- Official name: Shahpurkandi Dam
- Country: India
- Location: Pathankot, Punjab
- Purpose: Power, irrigation
- Status: Under construction
- Construction began: 2014
- Construction cost: ₹2715.70 Crore in Feb 2018
- Owner(s): Water Resources Department Punjab

Dam and spillways
- Type of dam: Gravity
- Impounds: River Ravi

Power Station
- Turbines: 6 x 33 MW & 1 x 8 MW Kaplan-type
- Installed capacity: 206 MW

= Shahpurkandi dam project =

Planned dam in Pathankot, Punjab, India

The Shahpurkandi Dam project is located on the Ravi River in Pathankot district, Punjab, India, downstream from the Ranjit Sagar Dam.

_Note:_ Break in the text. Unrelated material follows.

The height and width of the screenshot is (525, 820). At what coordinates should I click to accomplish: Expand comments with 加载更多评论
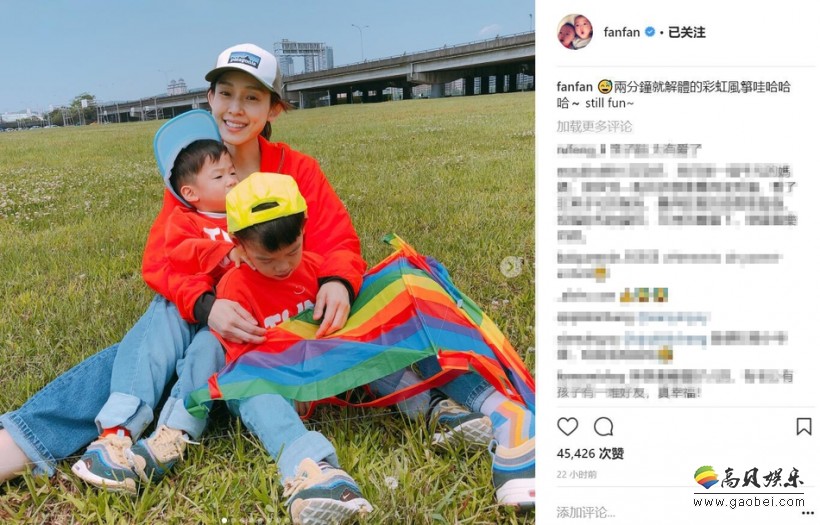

The project is designed to irrigate 5,000 hectares in Punjab and 32,000 hectares in Jammu and Kashmir. It will also generate electricity of up to 206MW and provide irrigation to Punjab (5,000 Ha) and Jammu and Kashmir (32,173 Ha). The construction of the dam is as per the framework of the Indus Waters Treaty regarding sharing of rivers between India and Pakistan.

==Details==
The project comprises seven hydro-generating sets located in two power houses, six each of 33 MW and one of 8 MW. The gross storage of the balancing reservoir is 4.23 tmcft. The water released from the upstream Ranjit Sagar Dam, after generating electricity through the 600 MW power house during peak hours, is stored in the balancing reservoir to supply water to the irrigation canals continuously without any overflow into the downstream river.

==Current status==
The dam component of the project was completed in February 2024. The filling of the reservoir began in November 2024, and capacity testing was carried out in May 2025.